Few things in this world change so completely as one’s view regarding the date of their birth.
Children love to “grow up” and they certainly don’t mind a day that’s all about them (although many parents would argue that every day is all about their children). After 21, the prospect of birthdays begins to take on a rapid decline in popularity where our attitudes start with apathy and graduate to full-on dread. I mean, who really gives a crap about turning 25 and finally being legally eligible to rent a car? Woohoo. Turning 35 and able to run for President? Yippee.
As I am sure you can probably imagine, Southern Belle birthdays can—on occasion—get pretty unique. When I was little, the “cool” birthday venues were the roller skate rink and Showbiz Pizza (now Chuck E. Cheese) and Putt-Putt. There are probably more, but I have blocked them out. Would you like to know what I did for my ninth, tenth and eleventh birthdays? I had slumber parties where the main attraction was a showing of Gone With the Wind. The miracle is that I had any guests willing to attend the second and/or third parties.
When I became a parent, I quickly learned that kiddie birthday parties definitely aren’t what they used to be. Film productions are put together with greater ease and less elaboration than a 5th birthday party. There are pink limos and spa treatments and rented out movie theaters (I practically have to take out a second mortgage to take me and the Baby Belles to the movies, so I can’t begin to fathom how much a whole theater sets a parent back). There are caterers and live bands and birthday cakes that look like they were made on one of those TV shows in constant rotation on the WE Channel.
Although crippling expense is obviously a concern with today’s child birthday parties, a few perks do happen to come along for the ride. First, with the world being what it is today, parents tend to hang around to keep eyes on their own kid rather than leave one or two utterly frazzled parents with the task. The case could also be made that the parents want to enjoy a little swank themselves because “damned if they had birthdays like this when they were growing up!”
Thus far, Scott and I have remained lucky in that we’ve been able to keep our birthdays nice and quiet. Thirty passed with barely a whimper and—hopefully—forty will do the same...although Scott is facing the big 4-0 two years sooner than his beloved bride. (I had to do it, babe. xoxo)

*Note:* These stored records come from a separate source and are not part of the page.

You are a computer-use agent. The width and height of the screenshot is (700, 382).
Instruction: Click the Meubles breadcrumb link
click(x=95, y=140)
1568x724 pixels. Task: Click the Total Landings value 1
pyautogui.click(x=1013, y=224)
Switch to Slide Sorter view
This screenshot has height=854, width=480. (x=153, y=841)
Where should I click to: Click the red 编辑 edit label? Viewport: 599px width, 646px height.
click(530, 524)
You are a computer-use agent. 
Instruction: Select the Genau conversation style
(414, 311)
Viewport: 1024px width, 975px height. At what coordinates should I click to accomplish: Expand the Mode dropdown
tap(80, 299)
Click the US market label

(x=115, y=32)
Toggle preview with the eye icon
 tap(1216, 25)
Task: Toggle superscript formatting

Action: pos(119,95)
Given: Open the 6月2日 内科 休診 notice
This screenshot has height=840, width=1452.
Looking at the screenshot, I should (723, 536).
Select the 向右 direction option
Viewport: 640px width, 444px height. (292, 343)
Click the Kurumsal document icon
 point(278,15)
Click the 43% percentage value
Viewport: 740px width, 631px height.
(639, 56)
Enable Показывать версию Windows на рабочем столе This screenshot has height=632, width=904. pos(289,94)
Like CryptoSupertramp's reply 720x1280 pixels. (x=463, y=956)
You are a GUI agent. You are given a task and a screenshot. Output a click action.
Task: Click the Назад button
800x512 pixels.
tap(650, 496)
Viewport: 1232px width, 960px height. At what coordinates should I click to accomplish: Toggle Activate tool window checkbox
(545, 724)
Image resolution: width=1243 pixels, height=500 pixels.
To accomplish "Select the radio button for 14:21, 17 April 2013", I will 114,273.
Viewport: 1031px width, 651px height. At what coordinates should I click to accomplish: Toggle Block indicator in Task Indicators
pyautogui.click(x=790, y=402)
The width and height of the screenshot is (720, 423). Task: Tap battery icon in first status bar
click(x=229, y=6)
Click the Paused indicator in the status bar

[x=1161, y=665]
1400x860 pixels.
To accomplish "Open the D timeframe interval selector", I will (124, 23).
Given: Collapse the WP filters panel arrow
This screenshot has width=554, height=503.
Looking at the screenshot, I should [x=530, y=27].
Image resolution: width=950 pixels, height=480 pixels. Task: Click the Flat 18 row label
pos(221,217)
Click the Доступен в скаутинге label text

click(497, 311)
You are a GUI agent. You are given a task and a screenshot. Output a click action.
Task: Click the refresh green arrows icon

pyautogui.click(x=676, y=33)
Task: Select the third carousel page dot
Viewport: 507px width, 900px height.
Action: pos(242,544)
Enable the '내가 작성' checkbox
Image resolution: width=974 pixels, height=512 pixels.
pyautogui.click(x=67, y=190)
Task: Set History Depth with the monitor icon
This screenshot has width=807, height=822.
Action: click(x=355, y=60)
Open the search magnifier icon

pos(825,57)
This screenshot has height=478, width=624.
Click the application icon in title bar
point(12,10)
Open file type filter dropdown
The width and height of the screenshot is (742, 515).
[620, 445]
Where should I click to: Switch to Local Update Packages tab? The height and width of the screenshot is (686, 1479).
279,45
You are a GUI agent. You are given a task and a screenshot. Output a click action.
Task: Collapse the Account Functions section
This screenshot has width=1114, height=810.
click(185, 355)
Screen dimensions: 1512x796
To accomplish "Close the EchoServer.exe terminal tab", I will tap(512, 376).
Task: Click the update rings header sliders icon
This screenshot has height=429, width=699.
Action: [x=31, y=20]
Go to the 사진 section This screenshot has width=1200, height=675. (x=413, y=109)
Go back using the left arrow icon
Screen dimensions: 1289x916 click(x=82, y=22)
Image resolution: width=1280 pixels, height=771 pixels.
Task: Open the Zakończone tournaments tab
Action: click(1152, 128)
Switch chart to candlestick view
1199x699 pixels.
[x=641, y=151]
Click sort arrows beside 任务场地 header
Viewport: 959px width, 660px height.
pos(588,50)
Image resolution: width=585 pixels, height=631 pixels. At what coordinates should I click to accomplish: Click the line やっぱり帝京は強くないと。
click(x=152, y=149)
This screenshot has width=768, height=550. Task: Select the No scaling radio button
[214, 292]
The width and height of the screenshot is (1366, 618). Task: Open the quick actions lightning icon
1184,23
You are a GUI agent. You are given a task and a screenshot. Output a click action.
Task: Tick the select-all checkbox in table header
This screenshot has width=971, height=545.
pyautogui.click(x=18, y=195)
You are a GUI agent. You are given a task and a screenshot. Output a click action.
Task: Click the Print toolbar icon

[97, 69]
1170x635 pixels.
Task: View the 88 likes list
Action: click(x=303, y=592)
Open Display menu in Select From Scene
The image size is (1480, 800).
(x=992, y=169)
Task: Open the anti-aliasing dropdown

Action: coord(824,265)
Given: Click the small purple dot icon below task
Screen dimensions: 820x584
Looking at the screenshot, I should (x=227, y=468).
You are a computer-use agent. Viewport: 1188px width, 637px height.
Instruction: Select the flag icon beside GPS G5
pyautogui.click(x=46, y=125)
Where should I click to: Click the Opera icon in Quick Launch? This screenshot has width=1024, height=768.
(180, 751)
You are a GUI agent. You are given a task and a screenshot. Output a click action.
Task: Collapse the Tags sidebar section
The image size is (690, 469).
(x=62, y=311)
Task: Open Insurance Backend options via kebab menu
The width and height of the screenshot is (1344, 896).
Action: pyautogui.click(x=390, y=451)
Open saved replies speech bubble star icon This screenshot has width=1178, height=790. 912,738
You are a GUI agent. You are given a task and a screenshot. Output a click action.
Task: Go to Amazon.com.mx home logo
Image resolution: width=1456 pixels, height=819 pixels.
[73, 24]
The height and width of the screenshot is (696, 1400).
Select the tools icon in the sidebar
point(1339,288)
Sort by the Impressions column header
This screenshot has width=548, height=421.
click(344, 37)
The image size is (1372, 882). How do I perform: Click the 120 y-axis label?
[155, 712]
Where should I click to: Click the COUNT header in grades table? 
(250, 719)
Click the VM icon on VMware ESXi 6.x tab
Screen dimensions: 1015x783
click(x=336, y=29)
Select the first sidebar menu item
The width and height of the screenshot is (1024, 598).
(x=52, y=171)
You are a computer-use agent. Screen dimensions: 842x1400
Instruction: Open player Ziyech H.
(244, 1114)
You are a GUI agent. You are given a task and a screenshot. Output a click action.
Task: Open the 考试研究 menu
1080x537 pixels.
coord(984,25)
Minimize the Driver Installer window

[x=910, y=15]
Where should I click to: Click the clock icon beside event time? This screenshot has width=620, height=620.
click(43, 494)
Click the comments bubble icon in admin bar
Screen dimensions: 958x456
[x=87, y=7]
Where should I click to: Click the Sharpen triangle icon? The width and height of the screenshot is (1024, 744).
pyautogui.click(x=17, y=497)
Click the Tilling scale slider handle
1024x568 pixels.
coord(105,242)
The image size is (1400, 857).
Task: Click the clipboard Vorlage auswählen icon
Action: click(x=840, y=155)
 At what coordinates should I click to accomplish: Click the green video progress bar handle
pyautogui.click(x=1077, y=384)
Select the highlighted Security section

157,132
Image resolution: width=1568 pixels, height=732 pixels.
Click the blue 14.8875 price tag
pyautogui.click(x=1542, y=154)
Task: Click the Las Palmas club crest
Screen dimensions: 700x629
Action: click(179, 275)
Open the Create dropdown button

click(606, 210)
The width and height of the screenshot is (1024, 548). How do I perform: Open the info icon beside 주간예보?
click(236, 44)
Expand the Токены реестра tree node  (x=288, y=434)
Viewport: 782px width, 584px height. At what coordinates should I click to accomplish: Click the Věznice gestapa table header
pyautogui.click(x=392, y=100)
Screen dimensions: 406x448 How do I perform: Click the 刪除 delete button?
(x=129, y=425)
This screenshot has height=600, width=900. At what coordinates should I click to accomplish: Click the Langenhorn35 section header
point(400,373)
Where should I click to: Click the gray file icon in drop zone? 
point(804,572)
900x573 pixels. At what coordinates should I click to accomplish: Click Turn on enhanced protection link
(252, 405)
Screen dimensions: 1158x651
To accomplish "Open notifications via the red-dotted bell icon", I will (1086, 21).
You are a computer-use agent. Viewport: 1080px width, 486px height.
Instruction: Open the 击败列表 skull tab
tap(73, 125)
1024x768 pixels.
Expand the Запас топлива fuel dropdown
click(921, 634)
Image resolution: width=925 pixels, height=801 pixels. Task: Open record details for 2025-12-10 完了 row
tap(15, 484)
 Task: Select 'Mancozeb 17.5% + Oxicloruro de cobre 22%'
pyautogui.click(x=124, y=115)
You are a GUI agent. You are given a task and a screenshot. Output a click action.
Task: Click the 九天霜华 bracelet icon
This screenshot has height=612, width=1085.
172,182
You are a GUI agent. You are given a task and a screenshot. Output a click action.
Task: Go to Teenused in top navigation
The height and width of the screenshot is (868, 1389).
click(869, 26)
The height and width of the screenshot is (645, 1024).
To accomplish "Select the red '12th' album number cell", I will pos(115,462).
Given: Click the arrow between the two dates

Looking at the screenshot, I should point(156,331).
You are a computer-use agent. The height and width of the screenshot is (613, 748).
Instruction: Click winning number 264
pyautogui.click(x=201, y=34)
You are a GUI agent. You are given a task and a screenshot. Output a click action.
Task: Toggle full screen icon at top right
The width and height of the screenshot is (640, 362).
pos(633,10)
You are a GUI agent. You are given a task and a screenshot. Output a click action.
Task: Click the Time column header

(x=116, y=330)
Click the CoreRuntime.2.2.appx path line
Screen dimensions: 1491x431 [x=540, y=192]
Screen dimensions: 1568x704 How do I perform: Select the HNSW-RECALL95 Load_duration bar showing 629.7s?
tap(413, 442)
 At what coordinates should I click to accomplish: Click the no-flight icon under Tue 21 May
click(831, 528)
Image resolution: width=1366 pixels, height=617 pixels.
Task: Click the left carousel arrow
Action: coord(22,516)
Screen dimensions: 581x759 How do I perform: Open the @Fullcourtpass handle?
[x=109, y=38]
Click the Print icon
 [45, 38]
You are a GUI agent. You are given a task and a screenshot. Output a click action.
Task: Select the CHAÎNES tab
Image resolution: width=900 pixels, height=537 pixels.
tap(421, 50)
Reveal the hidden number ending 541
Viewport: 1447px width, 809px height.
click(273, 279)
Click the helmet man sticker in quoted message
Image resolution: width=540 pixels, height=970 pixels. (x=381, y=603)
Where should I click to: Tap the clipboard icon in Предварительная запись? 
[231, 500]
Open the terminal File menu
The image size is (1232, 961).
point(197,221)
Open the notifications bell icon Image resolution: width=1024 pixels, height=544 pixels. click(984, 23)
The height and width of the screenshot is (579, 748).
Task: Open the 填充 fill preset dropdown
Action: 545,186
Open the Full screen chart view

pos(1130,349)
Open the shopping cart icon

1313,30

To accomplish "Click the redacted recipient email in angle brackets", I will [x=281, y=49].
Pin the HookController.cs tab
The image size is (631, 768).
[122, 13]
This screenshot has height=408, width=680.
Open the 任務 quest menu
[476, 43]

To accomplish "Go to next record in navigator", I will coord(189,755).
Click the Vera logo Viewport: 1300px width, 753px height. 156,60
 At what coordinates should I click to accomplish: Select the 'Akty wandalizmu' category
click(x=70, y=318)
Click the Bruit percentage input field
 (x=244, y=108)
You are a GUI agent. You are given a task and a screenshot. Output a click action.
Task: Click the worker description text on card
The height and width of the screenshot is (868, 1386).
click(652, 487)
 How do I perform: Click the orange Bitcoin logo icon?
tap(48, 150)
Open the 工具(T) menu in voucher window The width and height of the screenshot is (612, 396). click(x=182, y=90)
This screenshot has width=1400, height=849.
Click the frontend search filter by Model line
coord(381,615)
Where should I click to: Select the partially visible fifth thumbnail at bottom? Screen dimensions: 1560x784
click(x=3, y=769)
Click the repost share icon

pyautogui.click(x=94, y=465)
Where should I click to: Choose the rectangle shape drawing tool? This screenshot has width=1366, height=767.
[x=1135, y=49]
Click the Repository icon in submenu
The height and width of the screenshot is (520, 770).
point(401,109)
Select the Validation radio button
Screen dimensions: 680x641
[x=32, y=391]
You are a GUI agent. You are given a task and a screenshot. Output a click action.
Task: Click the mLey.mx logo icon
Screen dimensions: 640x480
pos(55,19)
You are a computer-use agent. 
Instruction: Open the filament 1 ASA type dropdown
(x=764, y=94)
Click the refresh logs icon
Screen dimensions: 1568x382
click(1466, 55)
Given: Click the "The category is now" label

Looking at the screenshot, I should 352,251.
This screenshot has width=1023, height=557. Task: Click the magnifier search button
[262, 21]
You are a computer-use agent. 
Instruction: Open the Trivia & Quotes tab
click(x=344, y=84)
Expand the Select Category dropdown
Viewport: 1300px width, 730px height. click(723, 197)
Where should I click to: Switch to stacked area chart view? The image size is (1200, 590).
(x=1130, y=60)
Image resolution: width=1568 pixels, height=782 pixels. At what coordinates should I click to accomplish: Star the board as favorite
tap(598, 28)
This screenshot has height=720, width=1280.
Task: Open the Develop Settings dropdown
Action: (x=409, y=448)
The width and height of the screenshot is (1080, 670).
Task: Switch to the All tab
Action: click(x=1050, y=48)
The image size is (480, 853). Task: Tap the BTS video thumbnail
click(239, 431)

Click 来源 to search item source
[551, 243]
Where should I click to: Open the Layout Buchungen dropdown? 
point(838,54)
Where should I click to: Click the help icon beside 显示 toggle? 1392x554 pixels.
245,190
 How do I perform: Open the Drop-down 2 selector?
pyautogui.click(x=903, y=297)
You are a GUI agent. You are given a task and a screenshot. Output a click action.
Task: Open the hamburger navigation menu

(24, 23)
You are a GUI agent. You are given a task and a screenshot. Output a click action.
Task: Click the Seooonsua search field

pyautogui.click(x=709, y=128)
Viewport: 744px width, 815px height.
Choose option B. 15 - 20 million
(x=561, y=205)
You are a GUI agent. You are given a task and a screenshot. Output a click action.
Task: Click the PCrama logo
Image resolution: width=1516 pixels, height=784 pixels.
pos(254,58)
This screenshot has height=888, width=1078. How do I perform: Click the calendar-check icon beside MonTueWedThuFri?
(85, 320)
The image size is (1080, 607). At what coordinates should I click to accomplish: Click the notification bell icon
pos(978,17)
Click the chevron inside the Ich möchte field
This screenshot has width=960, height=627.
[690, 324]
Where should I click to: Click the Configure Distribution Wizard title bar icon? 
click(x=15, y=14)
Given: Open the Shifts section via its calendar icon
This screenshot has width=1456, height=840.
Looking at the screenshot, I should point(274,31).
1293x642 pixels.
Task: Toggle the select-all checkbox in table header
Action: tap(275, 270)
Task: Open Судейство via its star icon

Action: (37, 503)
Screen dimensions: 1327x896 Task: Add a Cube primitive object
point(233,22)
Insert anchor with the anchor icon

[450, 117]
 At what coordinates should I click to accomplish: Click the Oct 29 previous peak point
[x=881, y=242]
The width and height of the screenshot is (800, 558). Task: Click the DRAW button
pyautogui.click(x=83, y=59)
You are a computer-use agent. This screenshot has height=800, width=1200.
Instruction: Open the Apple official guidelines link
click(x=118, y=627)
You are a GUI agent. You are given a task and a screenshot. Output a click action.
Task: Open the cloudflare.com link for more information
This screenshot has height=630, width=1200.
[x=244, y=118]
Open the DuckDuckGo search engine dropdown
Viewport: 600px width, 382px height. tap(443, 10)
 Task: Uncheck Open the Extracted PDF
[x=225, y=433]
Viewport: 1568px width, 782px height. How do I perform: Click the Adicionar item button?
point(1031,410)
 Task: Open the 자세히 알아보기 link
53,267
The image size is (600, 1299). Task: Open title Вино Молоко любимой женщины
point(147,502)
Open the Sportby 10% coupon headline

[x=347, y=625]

I certainly can’t speak for Scott, but the birthday parties that my parents and their friends threw for each other in my youth forevermore sealed my preference for nice and quiet gatherings. I believe I alluded to it in a previous post, but when Mom turned forty, the entire front yard of our house was rolled with toilet paper, there were pink plastic flamingos stuck all over the yard and there was a porta-potty trucked in with a signed poster of some dude in bikini briefs taped to the inside of the door. The coup de grace occurred when about two hundred Domino’s Pizzas were delivered to our house and Dad was stuck with the tab.
When my father turned forty, his friends posted a photograph of him in the newspaper. In the photo, Dad was clearly startled as he had just come out of the shower and he wasn’t exactly expecting company. His hair was sticking up all over the place and the banner underneath said something to the effect of “The Muskrat is 40.” I’m sure that there is a reason for the nickname of “Muskrat” and I am furthermore sure that I don’t want to know what that reason is.
My parents and their friends were also inexplicably fond of giving cakes to each other featuring what I can only describe as well-endowed ladies of the evening. The boobs were made out of icing, so getting one was kind of equivalent to scoring a flower on a normal cake if you like icing. Again, I have no doubt that there was a reason for the borderline x-rated culinary masterpieces and, again, I don’t particularly want to know.
With such bawdy revelry over a milestone birthday, it isn’t too hard to see why other “big ones” would be spent in a dark house with the shades drawn and the telephone off the hook. Yes, that happened, but a big flashing sign was erected in the yard nonetheless.
In spite of all of the aforementioned horror, I can happily report that there might be a light at the end of the birthday tunnel! Although it barely amounted to a drop in the bucket, my father was tickled pink when he became eligible for Medicare—he was finally getting something back!
Also, my Grandma Willie was so impressed with turning ninety that she did it twice. On her first ninetieth birthday, we went over to her house where she took great joy in saying that she’d had the same fingers and toes for ninety years. It wasn’t until my parents went over to wish her happy birthday that that they did a little math and realized that Grandma was a little too eager with her progress: She was only eighty-nine. That made turning ninety the next year all the sweeter.